Our research is focused on cytoplasmic aspects of post-transcriptional regulation in eukaryotes. The lab’s early work addressed the function of the eukaryotic mRNA poly(A) tail and led to formulation of the closed-loop mRNP model for the regulation of mRNA translation and decay. We went on to consider the cis- and trans-acting determinants of mRNA stability and established a yeast system for the analysis of sequences and factors that regulate mRNA decay rates. These studies led us to identify and define the yeast NMD (nonsense-mediated mRNA decay) pathway and the Upf proteins central to its regulation.
Our studies of NMD led us to conclude that premature and normal translation termination differed mechanistically. Although the lab’s principal goal has been to elucidate fundamental pathways of gene expression, our understanding of possible differences in termination efficiency suggested that our knowledge of these pathways had great potential for clinical benefit. Accordingly, Dr. Jacobson co-founded PTC Therapeutics Inc. to develop readthrough drugs as a potential therapy for genetic disorders caused by nonsense mutations.

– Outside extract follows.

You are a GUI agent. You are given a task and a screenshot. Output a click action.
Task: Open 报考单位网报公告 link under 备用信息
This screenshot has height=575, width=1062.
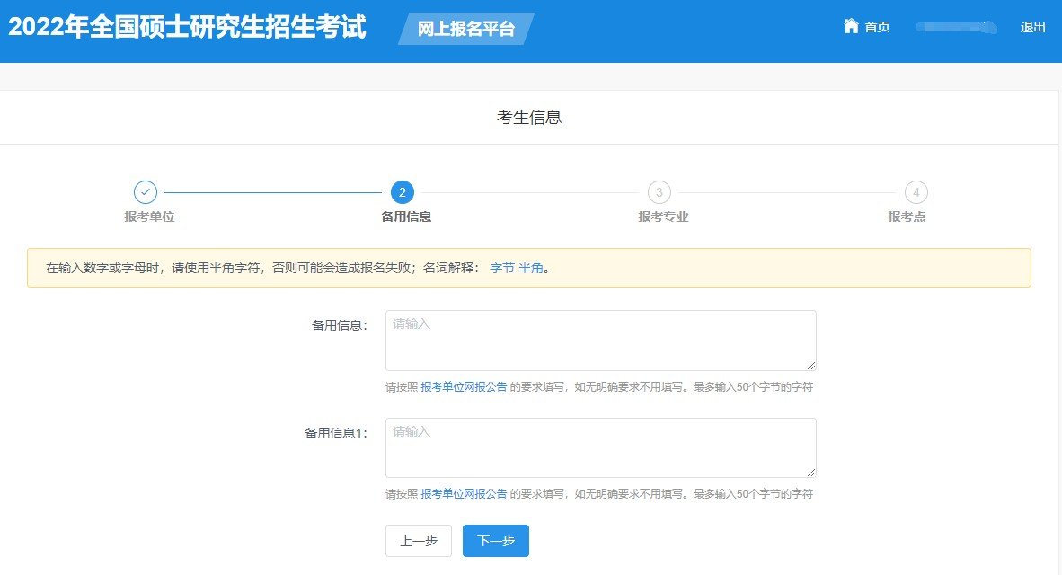(x=463, y=385)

The EU approval of the drug that was developed (ataluren/Translarna) as a first-in-class medicine for the treatment of Duchenne muscular dystrophy, and the large number of DMD patients currently being treated with the drug, are strong arguments that basic science can yield unanticipated medical benefits.
We continue to pursue a mechanistic understanding of NMD, a goal that depends on elucidating the differences between premature and normal translation termination, determining how premature termination is coupled to accelerated mRNA decay, and defining the roles and functional order for factors that activate and execute these processes.